Documentation of treehfd
treehfd is a Python module to compute the Hoeffding functional decomposition of XGBoost models (Chen and Guestrin, 2016) with dependent input variables, using the TreeHFD algorithm. This decomposition breaks down XGBoost models into a sum of functions of one or two variables (respectively main effects and interactions), which are intrinsically explainable, while preserving the accuracy of the initial black-box model.
treehfd currently supports XGBoost models for regression and classification with numeric input variables, and categorical variables should be one-hot encoded. Multiclass classification is supported, and the decomposition of each logit is computed. Both gradient boosting models and random forests are supported, but not boosted forests.
Scientific Background
The TreeHFD algorithm is introduced in the following article: Bénard, C. (2025). Tree Ensemble Explainability through the Hoeffding Functional Decomposition and TreeHFD Algorithm. In Advances in Neural Information Processing Systems 38 (NeurIPS 2025), in press.

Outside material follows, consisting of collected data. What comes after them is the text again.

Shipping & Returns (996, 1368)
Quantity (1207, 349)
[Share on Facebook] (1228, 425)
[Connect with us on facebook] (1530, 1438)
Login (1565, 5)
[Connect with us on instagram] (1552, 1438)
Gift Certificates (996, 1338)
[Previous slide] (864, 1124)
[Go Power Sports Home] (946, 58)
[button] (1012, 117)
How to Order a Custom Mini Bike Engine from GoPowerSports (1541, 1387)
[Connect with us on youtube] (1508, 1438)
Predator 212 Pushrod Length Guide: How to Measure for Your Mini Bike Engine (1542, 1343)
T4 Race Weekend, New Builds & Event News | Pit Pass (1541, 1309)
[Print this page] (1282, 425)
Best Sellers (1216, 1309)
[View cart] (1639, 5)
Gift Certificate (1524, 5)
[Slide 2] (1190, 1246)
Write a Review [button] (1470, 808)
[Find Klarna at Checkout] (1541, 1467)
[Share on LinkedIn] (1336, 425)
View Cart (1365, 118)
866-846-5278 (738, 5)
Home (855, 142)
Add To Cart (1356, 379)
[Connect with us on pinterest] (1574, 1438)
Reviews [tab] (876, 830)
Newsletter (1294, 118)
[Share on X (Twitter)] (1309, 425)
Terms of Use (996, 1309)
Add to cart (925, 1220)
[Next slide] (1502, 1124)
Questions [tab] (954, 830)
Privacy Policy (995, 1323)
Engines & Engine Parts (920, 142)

More precisely, the Hoeffding decomposition was introduced by Hoeffding (1948) for independent input variables. More recently, Stone (1994) and Hooker (2007) extended the decomposition to the case of dependent input variables, where uniqueness of the decomposition is enforced by hierarchical orthogonality constraints. The estimation from a data sample in the dependent case is a notoriously difficult problem, and therefore, the Hoeffding decomposition has long remain an abstract theoretical tool. TreeHFD computes the Hoeffding decomposition of tree ensembles, based on a discretization of the hierarchical orthogonality constraints over the Cartesian tree partitions. Such decomposition is proved to be piecewise constant over these partitions, and the values in each cell for all components are given by solving a least square problem for each tree.
Code Structure
treehfd essentially relies on xgboost, numpy, scipy, and scikit-learn.
The main class is XGBTreeHFD, which fits the TreeHFD decomposition from a pretrained xgboost model. XGBTreeHFD sequentially calls the class TreeHFD to fit the decompostion for each tree one by one, by solving a quadratic program, built using the modules tree_structure, cartesian_partition, and optimization_matrix. The tree_structure module provides functions to extract the required information from a tree of the pretrained xgboost model, that is the splitting variables and values, the children nodes, and the variable interactions. The cartesian_partition module computes the Cartesian tree partitions from the tree structures. The optimization_matrix module builds the matrix and vector of the quadratic program to solve to get the decomposition coefficients for each tree. Finally, the validation module checks the user inputs.